Recopiez à l'identique, dans l'extrait, le passage qui va de « Lorsqu’on aime vraiment » jusqu'à « du temps perdu. ».

_EXTRAIT_.
========================================

L'auteur en quête de son oeuvre

Gardons à l’esprit que l’héritage le plus abouti et le plus durable de la séquence livre de la grande saga de l’écrit restera l’œuvre proprement littéraire, loin de la médiatisation de leur auteur.

Lorsqu’on aime vraiment les livres, on ne peut contester la position qu’Elena Ferrante défend dans sa correspondance – récemment traduite sous le titre Frantumaglia (Gallimard, 2019) – pour se justifier de garder le secret de son identité. "Du point de vue médiatique, écrit-elle, un livre est-il avant tout le nom de celui qui l’écrit ? […] Même Tolstoï est une ombre insignifiante lorsqu’il se promène en compagnie d’Anna Karénine." De fait, L’amie prodigieuse n’a nullement besoin que l’on sache quoi que ce soit de son auteur pour nous plonger dans l’univers intensément vivant de cette nouvelle Recherche du temps perdu.

========================================

_EXTRAITS DE DONNÉES_.
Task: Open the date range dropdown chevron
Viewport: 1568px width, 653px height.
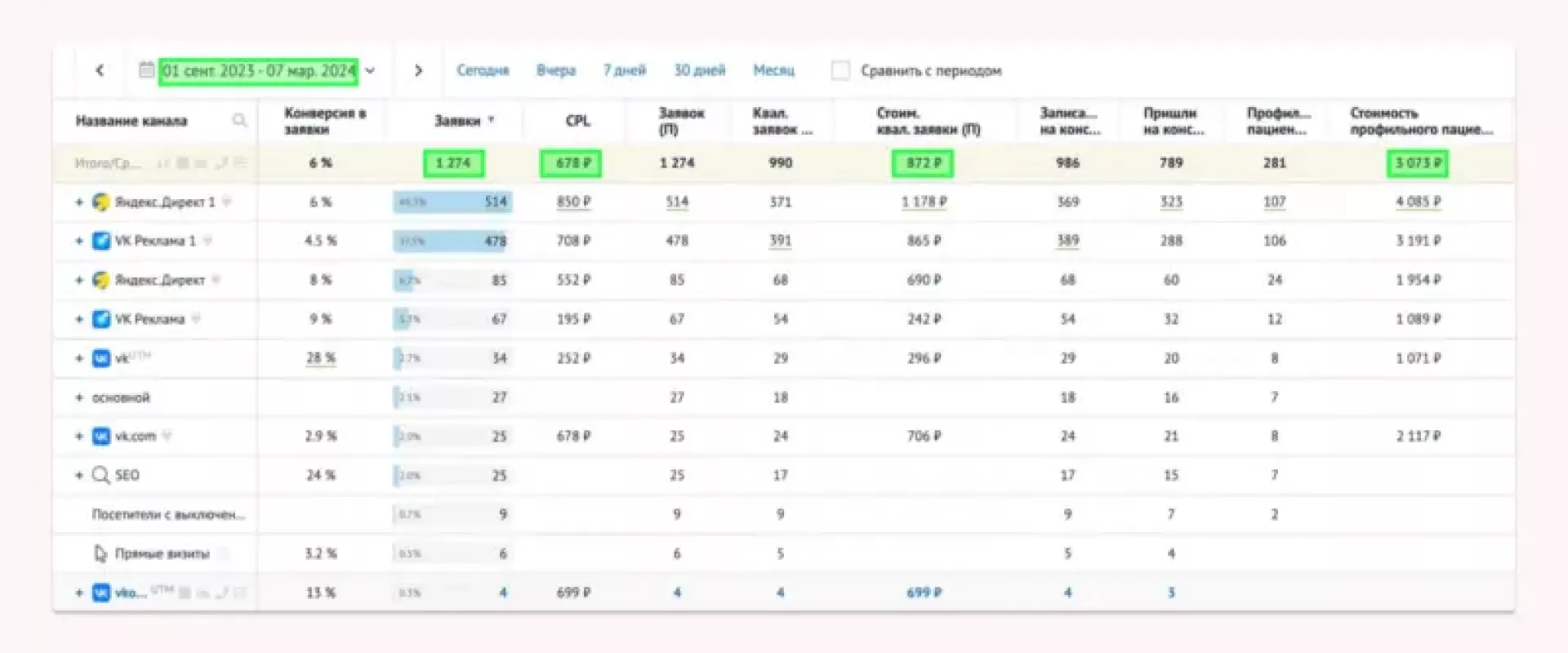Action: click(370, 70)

========================================

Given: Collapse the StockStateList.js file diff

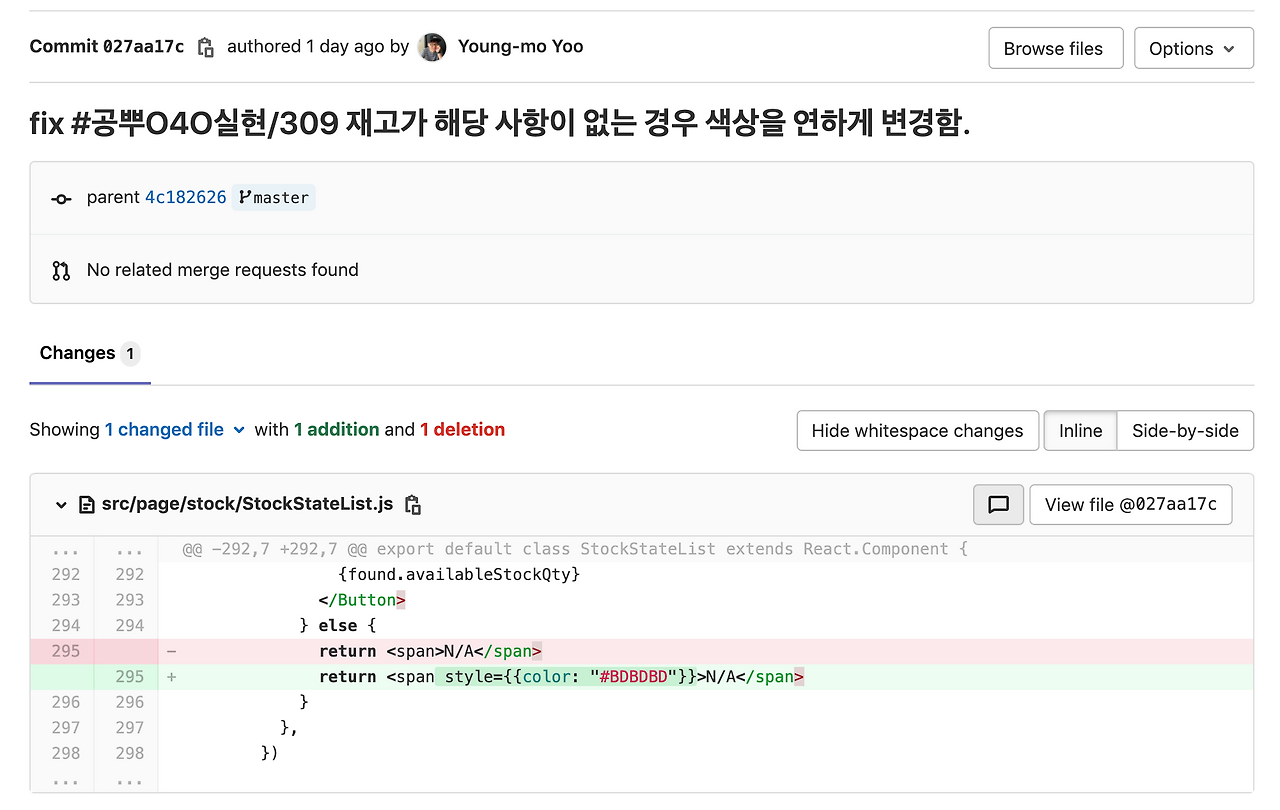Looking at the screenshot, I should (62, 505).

========================================

_RÉPONSE DÉFINITIVE_.
Lorsqu’on aime vraiment les livres, on ne peut contester la position qu’Elena Ferrante défend dans sa correspondance – récemment traduite sous le titre Frantumaglia (Gallimard, 2019) – pour se justifier de garder le secret de son identité. "Du point de vue médiatique, écrit-elle, un livre est-il avant tout le nom de celui qui l’écrit ? […] Même Tolstoï est une ombre insignifiante lorsqu’il se promène en compagnie d’Anna Karénine." De fait, L’amie prodigieuse n’a nullement besoin que l’on sache quoi que ce soit de son auteur pour nous plonger dans l’univers intensément vivant de cette nouvelle Recherche du temps perdu.